Additionally, the modular design of the compactor ensures scalability across patch versions and adaptability to other esports titles, further broadening its application scope. The ability to adjust components such as the timeline view intervals and the number of selected key events enables analysts to balance data granularity with computational efficiency. The experimental results also emphasize the LoL-MDC’s computational efficiency, allowing it to process entire tournaments or seasons within feasible timeframes. These contributions position the LoL-MDC as a robust and versatile tool for advancing esports analytics and unlocking new possibilities for AI applications in competitive gaming.

5. Conclusions

This paper introduced the League of Legends Match Data Compactor, a tool designed to transform voluminous esports match data into concise, structured formats optimized for LLMs. By leveraging curated JSON data from LOL.PS, the LoL-MDC demonstrated an ability to reduce data sizes by up to 97% while retaining critical analytical information. This enables LLMs to efficiently process multiple matches simultaneously within token constraints, addressing practical challenges in esports analytics.

Quantitative evaluations highlighted the LoL-MDC’s effectiveness in significantly reducing data sizes and token counts, ensuring compatibility with tokenization schemes such as o200k_base and cl100k_base. Qualitative results indicated that the compacted format improved the coherence and accuracy of LLM-generated summaries, enabling more effective extraction of player performances and pivotal match moments compared with less structured data. These findings provide preliminary evidence of the LoL-MDC’s potential to enhance AI-driven analytics for esports.

Limitations and Future Research

While the results of this study indicate promising directions for the use of the LoL-MDC in esports analytics, several areas require further investigation to strengthen the generalizability and robustness of our findings. The qualitative evaluation was based on a limited sample of five matches, suggesting the need for larger-scale evaluations to confirm broader applicability. Additionally, our assessments relied on subjective interpretations of LLM-generated outputs without systematically quantifying response consistency or the frequency of hallucinations. To address these issues, we plan to deploy the LoL-MDC on an accessible web platform, allowing users and esports analysts to interact with the model directly and provide structured feedback.

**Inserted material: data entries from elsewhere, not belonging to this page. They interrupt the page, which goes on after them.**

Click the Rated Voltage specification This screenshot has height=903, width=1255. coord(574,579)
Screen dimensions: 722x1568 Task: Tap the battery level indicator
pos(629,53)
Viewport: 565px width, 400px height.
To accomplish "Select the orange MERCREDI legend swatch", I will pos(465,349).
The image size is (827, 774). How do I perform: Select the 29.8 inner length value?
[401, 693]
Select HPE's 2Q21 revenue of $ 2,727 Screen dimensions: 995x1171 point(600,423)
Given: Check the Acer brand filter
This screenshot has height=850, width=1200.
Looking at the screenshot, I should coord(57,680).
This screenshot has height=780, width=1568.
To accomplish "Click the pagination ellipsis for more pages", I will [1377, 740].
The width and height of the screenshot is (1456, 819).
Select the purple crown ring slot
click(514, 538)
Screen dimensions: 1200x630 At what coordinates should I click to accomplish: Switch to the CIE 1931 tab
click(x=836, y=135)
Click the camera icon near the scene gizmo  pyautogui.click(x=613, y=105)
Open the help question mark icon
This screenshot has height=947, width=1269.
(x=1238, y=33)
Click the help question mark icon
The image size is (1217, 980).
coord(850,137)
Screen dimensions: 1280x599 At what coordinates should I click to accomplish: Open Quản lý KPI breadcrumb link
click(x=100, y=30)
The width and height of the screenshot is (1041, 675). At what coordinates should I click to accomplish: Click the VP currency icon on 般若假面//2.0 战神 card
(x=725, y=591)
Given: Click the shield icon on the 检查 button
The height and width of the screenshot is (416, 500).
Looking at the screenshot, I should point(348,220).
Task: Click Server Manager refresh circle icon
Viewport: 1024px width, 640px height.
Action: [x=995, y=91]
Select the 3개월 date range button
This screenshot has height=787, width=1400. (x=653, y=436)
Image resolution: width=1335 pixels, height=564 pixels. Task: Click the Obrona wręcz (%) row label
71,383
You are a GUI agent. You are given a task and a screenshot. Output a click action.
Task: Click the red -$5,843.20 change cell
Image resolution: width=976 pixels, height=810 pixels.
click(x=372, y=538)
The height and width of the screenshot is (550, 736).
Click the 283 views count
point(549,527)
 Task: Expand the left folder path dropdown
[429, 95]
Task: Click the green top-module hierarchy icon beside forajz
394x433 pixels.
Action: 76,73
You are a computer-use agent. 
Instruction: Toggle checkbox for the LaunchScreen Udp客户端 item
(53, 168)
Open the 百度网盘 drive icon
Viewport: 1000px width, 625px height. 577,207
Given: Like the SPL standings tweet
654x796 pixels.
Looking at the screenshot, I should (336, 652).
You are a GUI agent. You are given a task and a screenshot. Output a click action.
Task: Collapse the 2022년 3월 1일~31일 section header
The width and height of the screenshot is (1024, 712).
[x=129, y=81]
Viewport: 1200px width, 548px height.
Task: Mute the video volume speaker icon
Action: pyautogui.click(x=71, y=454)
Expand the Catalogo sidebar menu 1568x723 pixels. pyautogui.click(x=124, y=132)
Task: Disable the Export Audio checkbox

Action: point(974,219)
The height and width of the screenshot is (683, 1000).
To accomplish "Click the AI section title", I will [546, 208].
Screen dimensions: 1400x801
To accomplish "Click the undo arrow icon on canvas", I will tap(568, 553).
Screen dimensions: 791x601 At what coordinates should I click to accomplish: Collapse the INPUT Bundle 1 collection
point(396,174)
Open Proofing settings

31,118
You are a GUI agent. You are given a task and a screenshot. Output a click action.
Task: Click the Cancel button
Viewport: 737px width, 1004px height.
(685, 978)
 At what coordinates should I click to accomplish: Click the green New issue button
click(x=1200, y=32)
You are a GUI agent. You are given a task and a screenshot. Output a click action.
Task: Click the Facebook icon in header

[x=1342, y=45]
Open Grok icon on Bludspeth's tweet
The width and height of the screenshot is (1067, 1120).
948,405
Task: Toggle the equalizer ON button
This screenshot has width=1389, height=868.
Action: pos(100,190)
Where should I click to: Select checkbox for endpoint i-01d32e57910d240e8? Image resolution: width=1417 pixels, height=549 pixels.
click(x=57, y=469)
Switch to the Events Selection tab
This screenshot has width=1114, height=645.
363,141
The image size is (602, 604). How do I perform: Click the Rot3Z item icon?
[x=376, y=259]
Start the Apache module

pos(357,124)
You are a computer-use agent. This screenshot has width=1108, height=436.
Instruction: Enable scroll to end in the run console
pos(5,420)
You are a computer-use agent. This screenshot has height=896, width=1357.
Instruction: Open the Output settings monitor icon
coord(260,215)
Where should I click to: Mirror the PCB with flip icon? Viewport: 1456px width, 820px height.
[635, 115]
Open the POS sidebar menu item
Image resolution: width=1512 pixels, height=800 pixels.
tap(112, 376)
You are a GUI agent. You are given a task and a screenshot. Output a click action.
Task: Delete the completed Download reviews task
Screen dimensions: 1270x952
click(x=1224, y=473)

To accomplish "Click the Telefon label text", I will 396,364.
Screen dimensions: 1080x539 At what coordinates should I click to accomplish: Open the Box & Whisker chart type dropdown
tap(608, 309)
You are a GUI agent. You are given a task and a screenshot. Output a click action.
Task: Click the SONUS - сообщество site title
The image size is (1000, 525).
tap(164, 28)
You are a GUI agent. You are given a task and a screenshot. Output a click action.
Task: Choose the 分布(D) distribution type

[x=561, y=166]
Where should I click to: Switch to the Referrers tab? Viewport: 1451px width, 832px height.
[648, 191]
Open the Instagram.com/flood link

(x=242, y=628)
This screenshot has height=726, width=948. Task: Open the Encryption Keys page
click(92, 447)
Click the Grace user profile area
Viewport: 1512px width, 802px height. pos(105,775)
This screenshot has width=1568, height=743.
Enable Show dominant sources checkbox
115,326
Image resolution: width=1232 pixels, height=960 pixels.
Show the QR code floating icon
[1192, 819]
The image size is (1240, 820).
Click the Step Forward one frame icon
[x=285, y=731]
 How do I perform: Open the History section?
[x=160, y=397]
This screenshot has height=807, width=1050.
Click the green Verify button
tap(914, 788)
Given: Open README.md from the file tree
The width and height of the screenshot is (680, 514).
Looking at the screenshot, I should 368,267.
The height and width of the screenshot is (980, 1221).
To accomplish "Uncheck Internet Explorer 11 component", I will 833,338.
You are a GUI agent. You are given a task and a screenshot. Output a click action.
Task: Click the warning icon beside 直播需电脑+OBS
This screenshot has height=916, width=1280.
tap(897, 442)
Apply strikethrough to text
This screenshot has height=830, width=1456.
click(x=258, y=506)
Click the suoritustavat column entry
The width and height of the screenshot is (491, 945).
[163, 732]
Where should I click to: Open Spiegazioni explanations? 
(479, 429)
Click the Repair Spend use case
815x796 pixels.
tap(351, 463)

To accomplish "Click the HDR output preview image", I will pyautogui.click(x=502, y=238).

Future research will also involve systematic experiments to evaluate hallucination frequency, inter-rater reliability, explicit control of LLM parameters such as temperature settings, benchmarking against alternative NLP summarization methods, and detailed assessments of LLM performance metrics, including accuracy, latency, computational cost, and scalability, under realistic conditions.

Author Contributions

Conceptualization, W.L.; methodology, J.K.; software, validation, and analysis, J.K.; writing—original draft preparation, J.K.; writing—review and editing, W.L. and J.P.; funding acquisition, J.K. All authors have read and agreed to the published version of the manuscript.

Funding

This work was supported by the 2024 Research Fund of Myongji University.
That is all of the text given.